WHAT TO PRODUCE: Would you retype, word for word, the line with "Play the blue Tarisland logo video thumbnail" and each line after it to the end of the entries below, leaving the pictures out?

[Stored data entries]
..............................
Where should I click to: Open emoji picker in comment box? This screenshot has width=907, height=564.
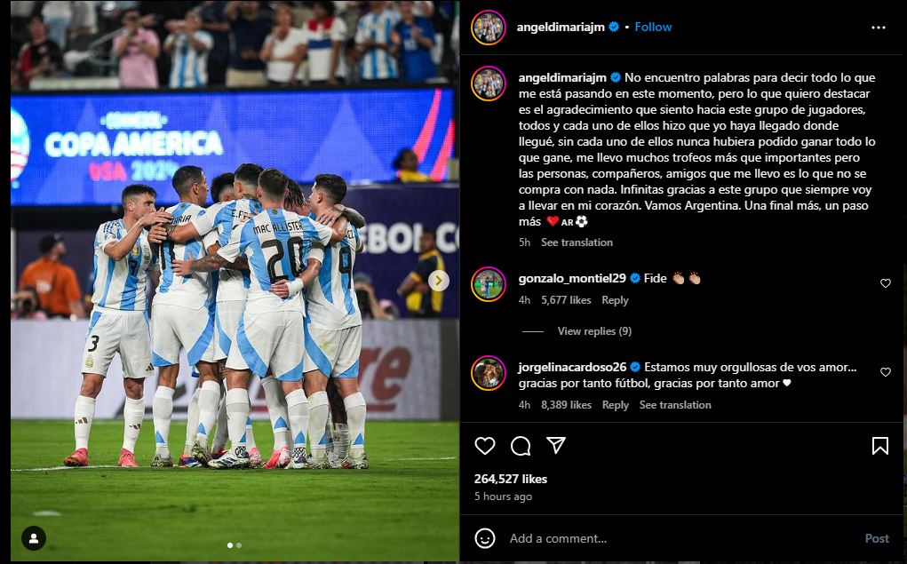[x=485, y=538]
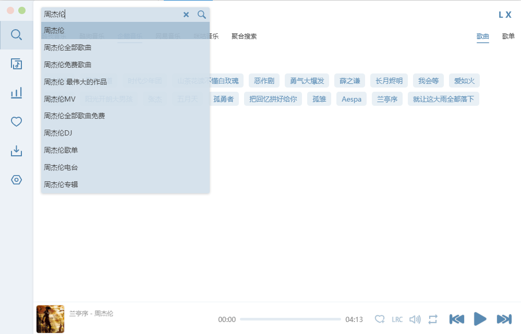The image size is (521, 334).
Task: Switch to the 歌单 tab
Action: pyautogui.click(x=508, y=36)
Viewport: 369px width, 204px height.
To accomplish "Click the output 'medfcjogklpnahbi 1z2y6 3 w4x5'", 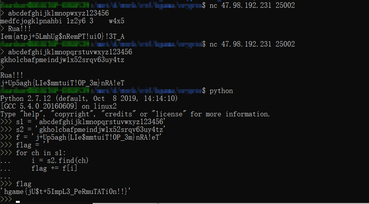I will pyautogui.click(x=62, y=21).
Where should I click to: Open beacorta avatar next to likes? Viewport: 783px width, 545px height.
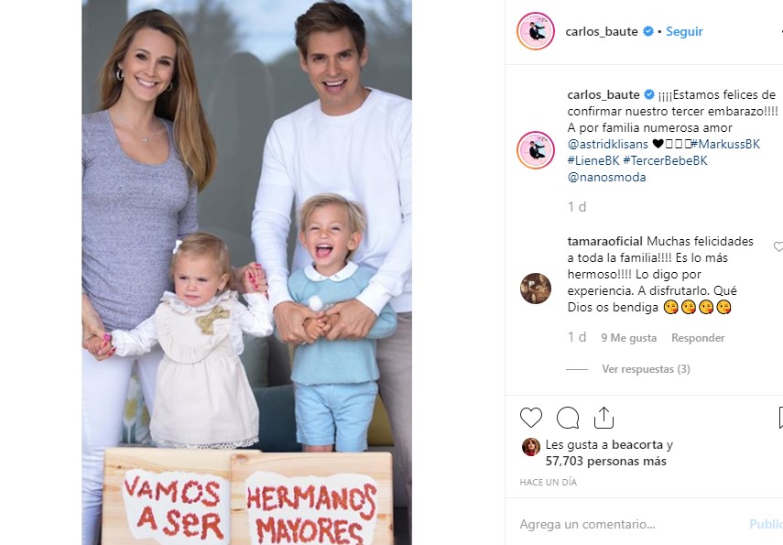click(x=531, y=447)
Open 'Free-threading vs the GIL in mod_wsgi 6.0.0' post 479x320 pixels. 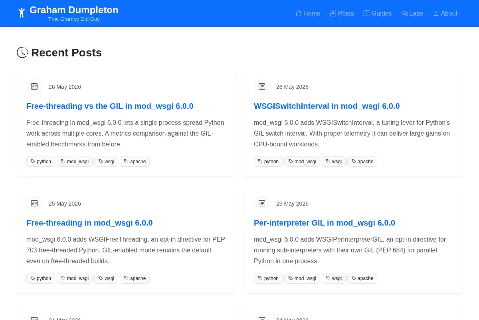pyautogui.click(x=110, y=106)
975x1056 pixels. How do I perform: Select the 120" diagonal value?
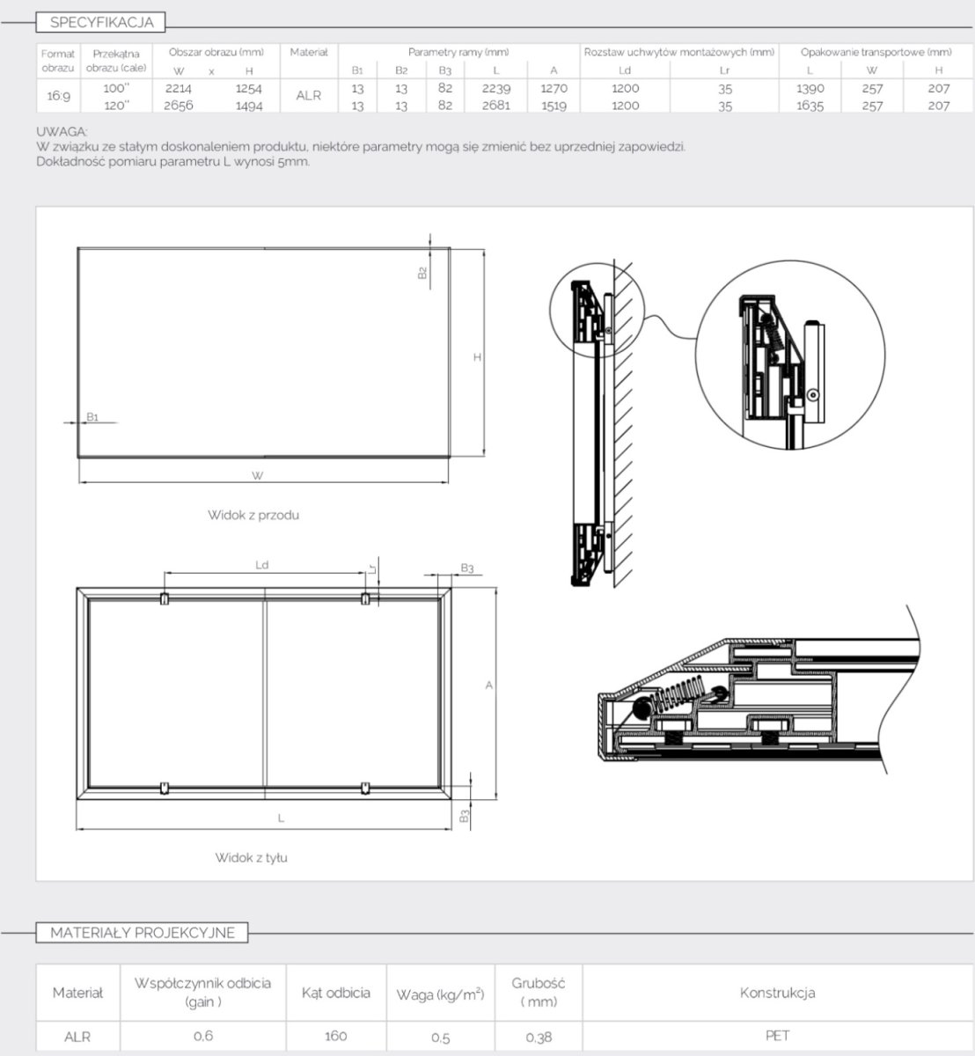click(x=116, y=105)
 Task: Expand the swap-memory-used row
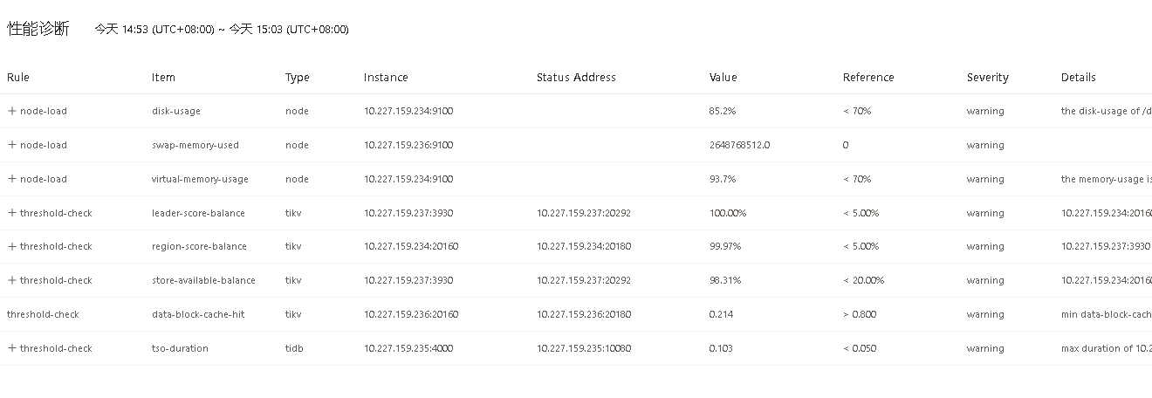[x=12, y=145]
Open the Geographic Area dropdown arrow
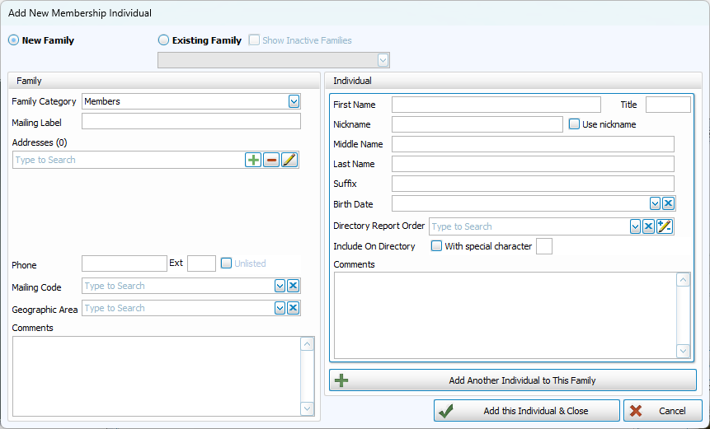This screenshot has width=710, height=429. pos(280,308)
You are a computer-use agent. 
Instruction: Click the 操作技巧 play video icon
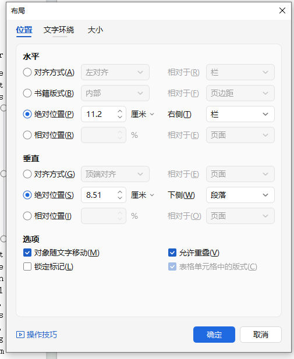coord(20,335)
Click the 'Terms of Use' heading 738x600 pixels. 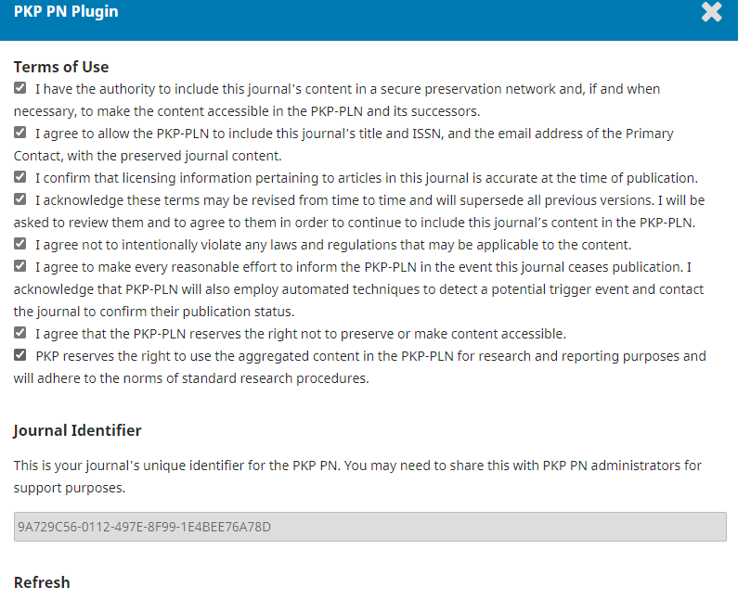pos(61,67)
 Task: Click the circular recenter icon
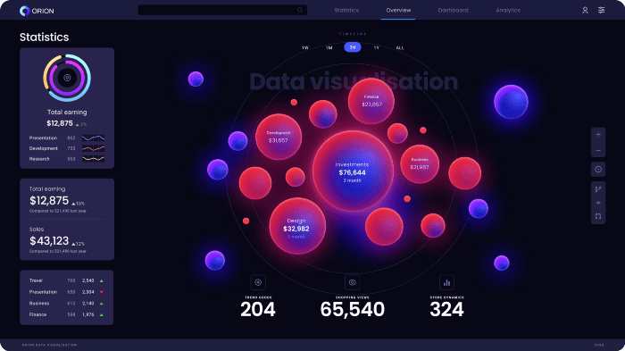[598, 169]
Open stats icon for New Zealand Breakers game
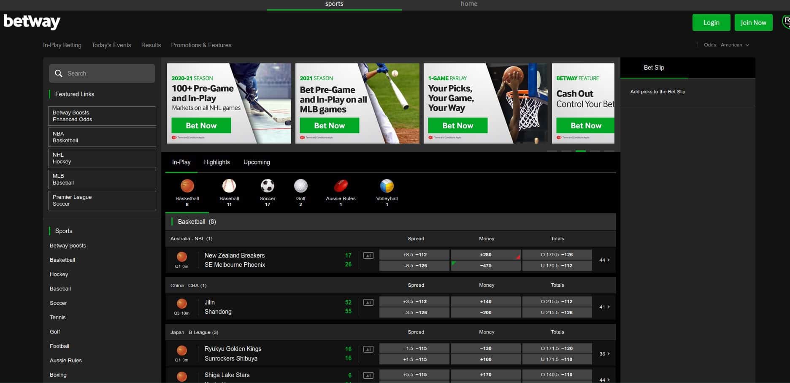The width and height of the screenshot is (790, 383). pos(368,255)
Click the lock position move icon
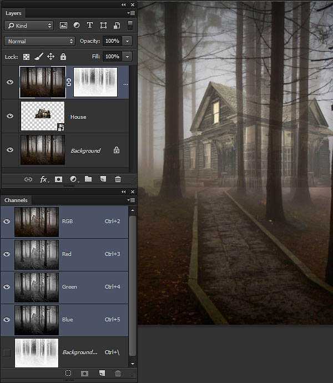333x383 pixels. coord(51,57)
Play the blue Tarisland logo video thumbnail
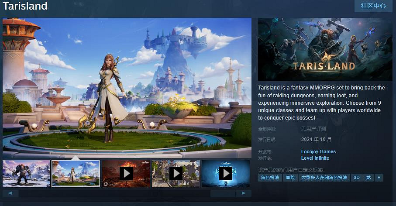 click(225, 174)
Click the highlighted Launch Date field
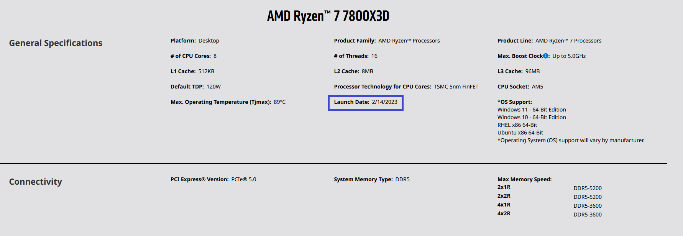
..............................
EXERCISE ANSWER:
Play the blue Tarisland logo video thumbnail
 click(225, 174)
Click the highlighted Launch Date field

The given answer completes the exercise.